DATA UNDER STUDY:

"""

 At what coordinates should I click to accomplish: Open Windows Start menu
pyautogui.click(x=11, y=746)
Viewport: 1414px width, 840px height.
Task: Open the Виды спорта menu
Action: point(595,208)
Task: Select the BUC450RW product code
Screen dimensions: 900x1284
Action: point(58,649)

"""
"""

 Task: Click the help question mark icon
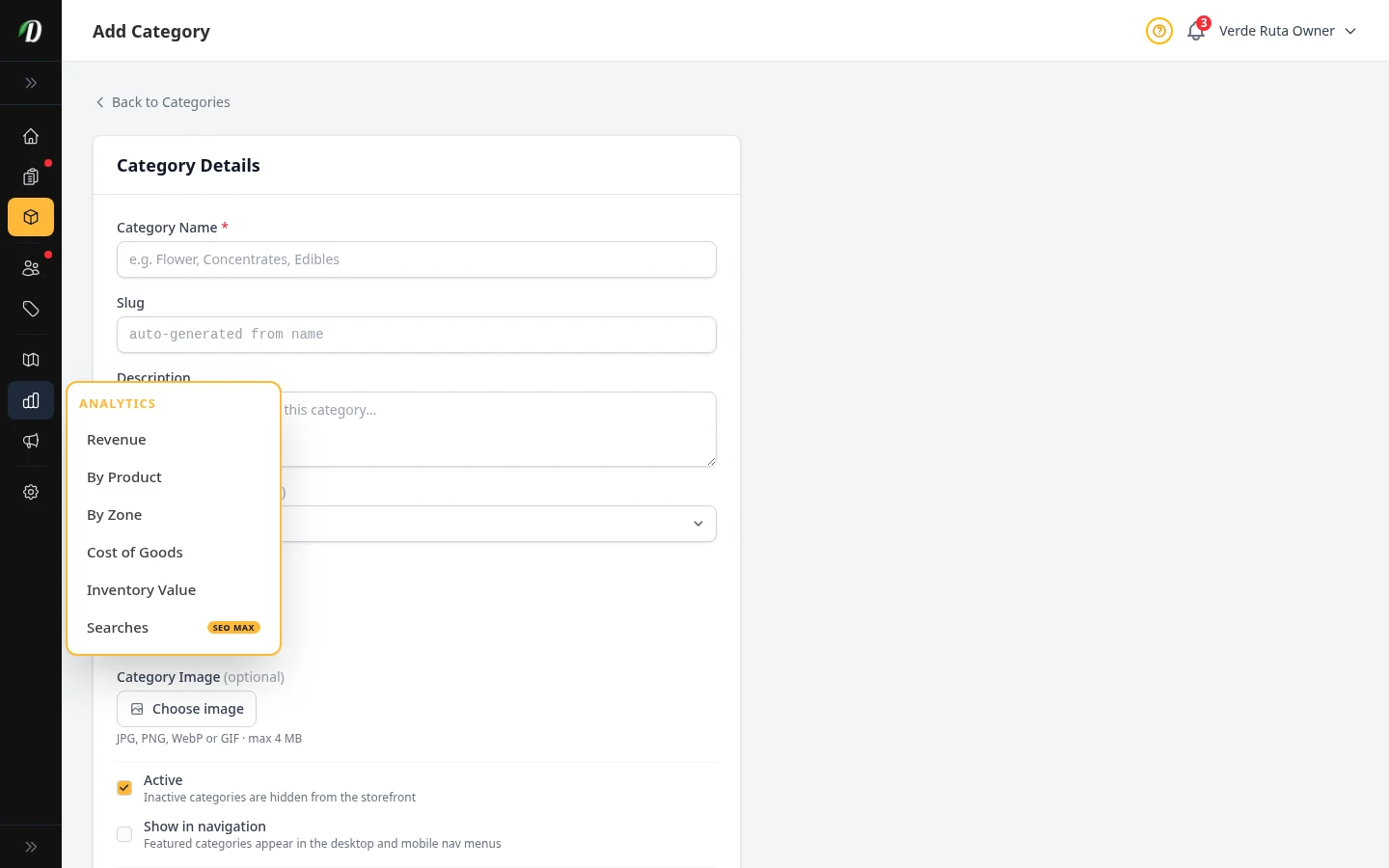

"""

TASK STATEMENT:
Using the records above, copy word for word the line with "At what coordinates", the line with "Task: Select the BUC450RW product code", and every line between them.

RESPONSE TO THE TASK:
 At what coordinates should I click to accomplish: Open Windows Start menu
pyautogui.click(x=11, y=746)
Viewport: 1414px width, 840px height.
Task: Open the Виды спорта menu
Action: point(595,208)
Task: Select the BUC450RW product code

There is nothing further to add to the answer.